There were 1,715 housing units, of which 11.3% were vacant. The homeowner vacancy rate was 2.5% and the rental vacancy rate was 8.6%.

Racial composition as of the 2020 census
| Race | Number | Percent |
|---|---|---|
| White | 2,951 | 86.7% |
| Black or African American | 28 | 0.8% |
| American Indian and Alaska Native | 18 | 0.5% |
| Asian | 92 | 2.7% |
| Native Hawaiian and Other Pacific Islander | 0 | 0.0% |
| Some other race | 70 | 2.1% |
| Two or more races | 243 | 7.1% |
| Hispanic or Latino (of any race) | 258 | 7.6% |

===2000 census===
As of the 2000 census, there were 7,466 people, 3,528 households, and 2,342 families residing in the CDP. The population density was 2,987.9 PD/sqmi. There were 3,836 housing units at an average density of 1,535.2 /sqmi. The racial makeup of the CDP was 97.43% White, 0.40% African American, 0.08% Native American, 1.25% Asian, 0.15% from other races, and 0.70% from two or more races. Hispanic or Latino of any race were 1.34% of the population.

There were 3,528 households, out of which 16.8% had children under the age of 18 living with them, 55.7% were married couples living together, 8.1% had a female householder with no husband present, and 33.6% were non-families. 28.4% of all households were made up of individuals, and 19.4% had someone living alone who was 65 years of age or older. The average household size was 2.12 and the average family size was 2.52.

In the CDP, the population was spread out, with 14.5% under the age of 18, 3.9% from 18 to 24, 19.1% from 25 to 44, 25.3% from 45 to 64, and 37.2% who were 65 years of age or older. The median age was 55 years. For every 100 females, there were 86.4 males. For every 100 females age 18 and over, there were 84.2 males.

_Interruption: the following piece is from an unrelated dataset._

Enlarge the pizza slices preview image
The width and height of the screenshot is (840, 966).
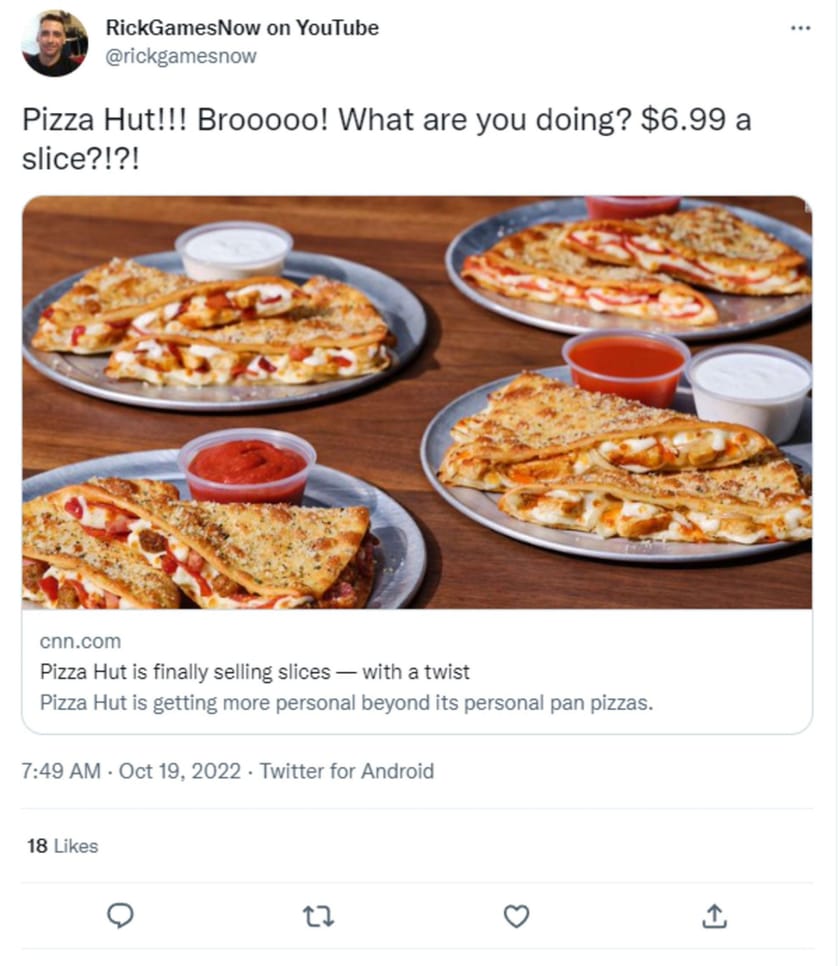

The median income for a household in the CDP was $38,807, and the median income for a family was $45,911. Males had a median income of $28,790 versus $26,000 for females. The per capita income for the CDP was $21,440. About 3.3% of families and 5.8% of the population were below the poverty line, including 14.9% of those under age 18 and 2.8% of those age 65 or over.